Scrapers will now collect statistics on projects that have a greylisted status of either AUTO_GREYLISTED or MANUAL_GREYLISTED.

Makes sense for automatic greylisted projects for de-greylisting, but why are statistics collected for manually greylisted projects? The greylister can then operate on projects with either ACTIVE or AUTO_GREYLISTED status.

Also considering the WAS & ZCD calculation is done per day, I am not sure if bothering with caching is worth it. Might be worthwhile to make some dumb implementation and do a benchmark.

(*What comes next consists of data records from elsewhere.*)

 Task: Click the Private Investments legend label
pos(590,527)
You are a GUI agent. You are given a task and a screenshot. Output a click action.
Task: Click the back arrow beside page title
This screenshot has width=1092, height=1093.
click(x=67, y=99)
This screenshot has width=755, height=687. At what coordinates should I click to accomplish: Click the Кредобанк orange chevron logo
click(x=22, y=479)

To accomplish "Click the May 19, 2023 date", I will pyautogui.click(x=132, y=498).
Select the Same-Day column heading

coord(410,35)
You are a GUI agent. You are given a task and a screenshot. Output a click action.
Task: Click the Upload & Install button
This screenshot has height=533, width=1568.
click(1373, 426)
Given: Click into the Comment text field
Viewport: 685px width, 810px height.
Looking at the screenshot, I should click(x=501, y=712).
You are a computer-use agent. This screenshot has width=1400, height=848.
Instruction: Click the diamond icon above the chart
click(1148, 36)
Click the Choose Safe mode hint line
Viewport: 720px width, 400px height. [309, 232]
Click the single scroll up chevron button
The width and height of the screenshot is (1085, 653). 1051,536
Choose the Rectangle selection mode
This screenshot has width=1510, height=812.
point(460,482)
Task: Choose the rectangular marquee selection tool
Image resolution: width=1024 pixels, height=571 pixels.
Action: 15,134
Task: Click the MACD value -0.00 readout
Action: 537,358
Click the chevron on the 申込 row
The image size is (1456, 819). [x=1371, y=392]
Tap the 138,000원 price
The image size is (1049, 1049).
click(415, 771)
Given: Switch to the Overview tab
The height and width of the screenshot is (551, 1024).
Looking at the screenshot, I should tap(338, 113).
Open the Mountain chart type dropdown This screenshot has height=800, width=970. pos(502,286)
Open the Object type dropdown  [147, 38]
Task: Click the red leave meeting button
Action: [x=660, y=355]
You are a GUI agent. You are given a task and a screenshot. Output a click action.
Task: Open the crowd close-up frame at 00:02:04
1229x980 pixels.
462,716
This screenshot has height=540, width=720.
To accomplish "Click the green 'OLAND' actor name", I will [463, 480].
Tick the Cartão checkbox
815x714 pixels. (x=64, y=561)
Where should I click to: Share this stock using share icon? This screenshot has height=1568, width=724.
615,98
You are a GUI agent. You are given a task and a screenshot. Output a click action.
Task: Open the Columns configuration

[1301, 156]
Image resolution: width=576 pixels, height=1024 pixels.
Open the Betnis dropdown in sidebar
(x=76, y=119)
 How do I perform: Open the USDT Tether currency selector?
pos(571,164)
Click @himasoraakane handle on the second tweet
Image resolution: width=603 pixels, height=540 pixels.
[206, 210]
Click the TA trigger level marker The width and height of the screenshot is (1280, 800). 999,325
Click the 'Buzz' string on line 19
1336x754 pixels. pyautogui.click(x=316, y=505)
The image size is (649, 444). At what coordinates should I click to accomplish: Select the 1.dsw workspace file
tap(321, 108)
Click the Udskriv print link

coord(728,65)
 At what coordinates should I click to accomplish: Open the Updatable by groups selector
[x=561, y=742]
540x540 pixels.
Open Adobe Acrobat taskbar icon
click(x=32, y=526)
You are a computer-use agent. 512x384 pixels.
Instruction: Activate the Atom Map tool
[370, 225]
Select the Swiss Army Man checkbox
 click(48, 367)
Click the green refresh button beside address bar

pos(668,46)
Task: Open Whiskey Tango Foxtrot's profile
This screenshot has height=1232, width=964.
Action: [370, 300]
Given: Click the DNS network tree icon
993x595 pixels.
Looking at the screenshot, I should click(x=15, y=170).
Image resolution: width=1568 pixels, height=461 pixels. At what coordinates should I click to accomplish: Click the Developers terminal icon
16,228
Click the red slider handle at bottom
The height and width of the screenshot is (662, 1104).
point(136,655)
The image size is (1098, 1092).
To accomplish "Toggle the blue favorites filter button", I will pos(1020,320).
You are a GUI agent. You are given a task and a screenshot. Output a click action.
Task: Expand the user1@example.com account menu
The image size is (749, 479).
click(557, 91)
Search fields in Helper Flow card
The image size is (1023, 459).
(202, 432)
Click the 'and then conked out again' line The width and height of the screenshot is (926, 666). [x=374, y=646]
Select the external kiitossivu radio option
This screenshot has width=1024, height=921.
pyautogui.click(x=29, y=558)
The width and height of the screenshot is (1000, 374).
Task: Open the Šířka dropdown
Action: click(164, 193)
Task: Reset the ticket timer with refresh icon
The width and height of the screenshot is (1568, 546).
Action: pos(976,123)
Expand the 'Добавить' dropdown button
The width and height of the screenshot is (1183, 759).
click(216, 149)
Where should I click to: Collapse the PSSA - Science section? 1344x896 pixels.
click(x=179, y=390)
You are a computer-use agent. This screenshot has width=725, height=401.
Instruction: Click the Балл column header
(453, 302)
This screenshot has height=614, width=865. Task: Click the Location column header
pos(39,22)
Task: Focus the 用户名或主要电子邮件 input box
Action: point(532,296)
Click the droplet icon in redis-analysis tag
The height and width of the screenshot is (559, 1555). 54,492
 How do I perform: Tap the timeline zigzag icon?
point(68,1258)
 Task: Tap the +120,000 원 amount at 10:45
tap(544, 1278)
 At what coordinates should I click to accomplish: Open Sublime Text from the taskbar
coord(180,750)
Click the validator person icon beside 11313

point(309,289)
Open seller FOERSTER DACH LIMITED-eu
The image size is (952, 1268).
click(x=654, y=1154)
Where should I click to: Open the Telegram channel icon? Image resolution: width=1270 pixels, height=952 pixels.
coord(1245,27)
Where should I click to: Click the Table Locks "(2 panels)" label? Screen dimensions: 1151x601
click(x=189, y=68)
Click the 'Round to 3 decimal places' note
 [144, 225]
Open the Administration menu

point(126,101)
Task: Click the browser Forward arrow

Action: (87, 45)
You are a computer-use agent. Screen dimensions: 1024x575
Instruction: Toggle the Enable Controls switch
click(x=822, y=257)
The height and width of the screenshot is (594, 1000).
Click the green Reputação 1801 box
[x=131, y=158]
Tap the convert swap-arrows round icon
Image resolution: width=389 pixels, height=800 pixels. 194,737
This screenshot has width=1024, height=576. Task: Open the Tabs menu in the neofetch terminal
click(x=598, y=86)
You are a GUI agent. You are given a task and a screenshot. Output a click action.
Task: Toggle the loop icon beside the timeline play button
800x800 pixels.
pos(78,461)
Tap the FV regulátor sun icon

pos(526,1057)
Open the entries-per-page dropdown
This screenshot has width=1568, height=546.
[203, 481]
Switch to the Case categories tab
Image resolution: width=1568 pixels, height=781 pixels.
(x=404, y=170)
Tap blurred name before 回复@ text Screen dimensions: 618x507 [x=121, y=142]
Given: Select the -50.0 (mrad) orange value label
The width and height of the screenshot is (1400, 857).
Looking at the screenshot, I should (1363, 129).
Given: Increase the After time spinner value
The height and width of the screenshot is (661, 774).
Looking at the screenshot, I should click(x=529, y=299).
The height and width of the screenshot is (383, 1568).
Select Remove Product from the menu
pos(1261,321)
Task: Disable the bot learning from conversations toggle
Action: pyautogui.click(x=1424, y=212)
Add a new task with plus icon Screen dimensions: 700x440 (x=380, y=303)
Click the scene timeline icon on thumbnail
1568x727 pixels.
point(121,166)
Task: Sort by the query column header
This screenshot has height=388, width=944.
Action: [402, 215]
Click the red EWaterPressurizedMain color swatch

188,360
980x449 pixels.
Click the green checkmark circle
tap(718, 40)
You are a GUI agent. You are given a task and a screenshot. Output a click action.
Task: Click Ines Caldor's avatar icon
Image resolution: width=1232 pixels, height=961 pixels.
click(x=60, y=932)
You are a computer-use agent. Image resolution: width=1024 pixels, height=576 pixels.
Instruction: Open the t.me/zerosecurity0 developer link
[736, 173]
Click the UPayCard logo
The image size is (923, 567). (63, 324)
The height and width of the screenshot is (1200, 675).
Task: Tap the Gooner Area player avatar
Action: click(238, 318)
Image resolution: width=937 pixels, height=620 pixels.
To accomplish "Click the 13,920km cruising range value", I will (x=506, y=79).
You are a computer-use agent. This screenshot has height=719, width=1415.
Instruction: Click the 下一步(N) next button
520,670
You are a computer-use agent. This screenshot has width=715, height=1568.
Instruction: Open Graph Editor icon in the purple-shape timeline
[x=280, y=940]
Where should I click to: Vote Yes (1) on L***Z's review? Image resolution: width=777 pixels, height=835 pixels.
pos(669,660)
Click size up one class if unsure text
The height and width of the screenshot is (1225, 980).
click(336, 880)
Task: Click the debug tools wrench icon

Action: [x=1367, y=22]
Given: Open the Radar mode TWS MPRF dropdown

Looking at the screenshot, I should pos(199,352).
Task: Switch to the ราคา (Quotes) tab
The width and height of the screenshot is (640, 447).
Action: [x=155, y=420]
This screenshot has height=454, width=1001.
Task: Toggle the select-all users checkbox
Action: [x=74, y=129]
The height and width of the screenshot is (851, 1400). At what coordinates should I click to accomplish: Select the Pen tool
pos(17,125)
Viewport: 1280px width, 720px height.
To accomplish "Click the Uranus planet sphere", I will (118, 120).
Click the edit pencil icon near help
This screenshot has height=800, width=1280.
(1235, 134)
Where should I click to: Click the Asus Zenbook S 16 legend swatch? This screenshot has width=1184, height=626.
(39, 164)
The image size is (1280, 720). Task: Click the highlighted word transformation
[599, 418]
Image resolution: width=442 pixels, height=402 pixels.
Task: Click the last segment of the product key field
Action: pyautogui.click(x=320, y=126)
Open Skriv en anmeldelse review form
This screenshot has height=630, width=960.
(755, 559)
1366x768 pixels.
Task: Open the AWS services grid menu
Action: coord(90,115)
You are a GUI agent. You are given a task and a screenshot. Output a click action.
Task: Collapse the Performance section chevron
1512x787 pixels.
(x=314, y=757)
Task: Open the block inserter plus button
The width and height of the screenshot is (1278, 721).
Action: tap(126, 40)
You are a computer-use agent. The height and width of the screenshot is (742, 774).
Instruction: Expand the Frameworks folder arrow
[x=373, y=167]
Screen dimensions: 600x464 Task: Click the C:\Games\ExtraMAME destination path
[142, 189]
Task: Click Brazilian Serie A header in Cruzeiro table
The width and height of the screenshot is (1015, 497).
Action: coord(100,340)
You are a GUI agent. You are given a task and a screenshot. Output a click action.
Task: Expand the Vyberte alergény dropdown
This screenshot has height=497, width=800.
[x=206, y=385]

Could adding a separate -projectnotify parameter be useful? I've been thinking about making a mailing list for new polls, adding project state changes doesn't sound bad.

@jamescowens
Copy link
Member Author

jamescowens commented Oct 7, 2024

Excellent question. Depending on the reasons for the manual greylist, statistics may still be available for a project. If so they should continue to be collected, because the ZCD and WAS rules would then apply if the manual greylist status was removed.

What are you thinking in terms of functionality for the -projectnotify parameter?

@div72
Copy link
Member

div72 commented Oct 8, 2024

If so they should continue to be collected, because the ZCD and WAS rules would then apply if the manual greylist status was removed.

Good point.

block → removal from MAN_GREYLISTED → ACTIVE

Manual greylisting should instantly take effect, but should ungreylisting do so too? It should be simpler to make manual ungreylisting put the project in an auto greylist state. It'll take until the next superblock for the project to become active but that's ok imo. I'm imagining a FSM like this:

                              ⣀⡤⠤⠒⠒⠒⠉⠉⠉⠉⠉⠉⠙⠒⠒⠢⠤⣄⡀                         
                            ⡴⠋⠁                    ⠉⠳⡄                       
                            ⢣⣀    AUTO_GREYLIST    ⢀⣠⠇                       
                             ⠈⠙⠒⠤⠤⣀⣀⣀⣀⣀⣀⣀⣀⣀⣀⡠⠤⠴⠚⠉                         
                          ⠠⠤⣔⠶⢢               ⡠⣤⢄⣀⡀                       
                        ⢀⡠⠔⠉   ⠁             ⠈  ⠑⠢⡀                       
                     ⠘⠴⠮⠥⠤                         ⠈⠑⠤⡀                      
   ⣀⣠⠤⠤⠖⠒⠒⠒⠒⠒⠒⠒⠒⠒⠲⠤⠤⣄⣀                               ⣈⣑⢄⡀⡔                          
⣠⠖⠋⠁                   ⠈⠙⠲⣄                              ⣉⡭⠤⠖⠒⠒⠒⠒⠦⠤⣄⡀                          
⡇      MANUAL_GREYLIST     ⢸   ⠒⠾⣛⠒⠒⠒⠒⠒⠒⠒⠒⠒⠒⠒⠒⠒⠒⠒⠒⠒⠒  ⢸⡁  ACTIVE ⢀⡹                           
⠙⠲⢤⣀                   ⣀⡤⠖⠋                              ⠈⠙⠒⠒⠒⠒⠒⠒⠒⠚⠉                           
   ⠈⠉⠙⠒⠒⠲⠤⠤⠤⠤⠤⠤⠤⠖⠒⠒⠋⠉⠁                                               

What are you thinking in terms of functionality for the -projectnotify parameter?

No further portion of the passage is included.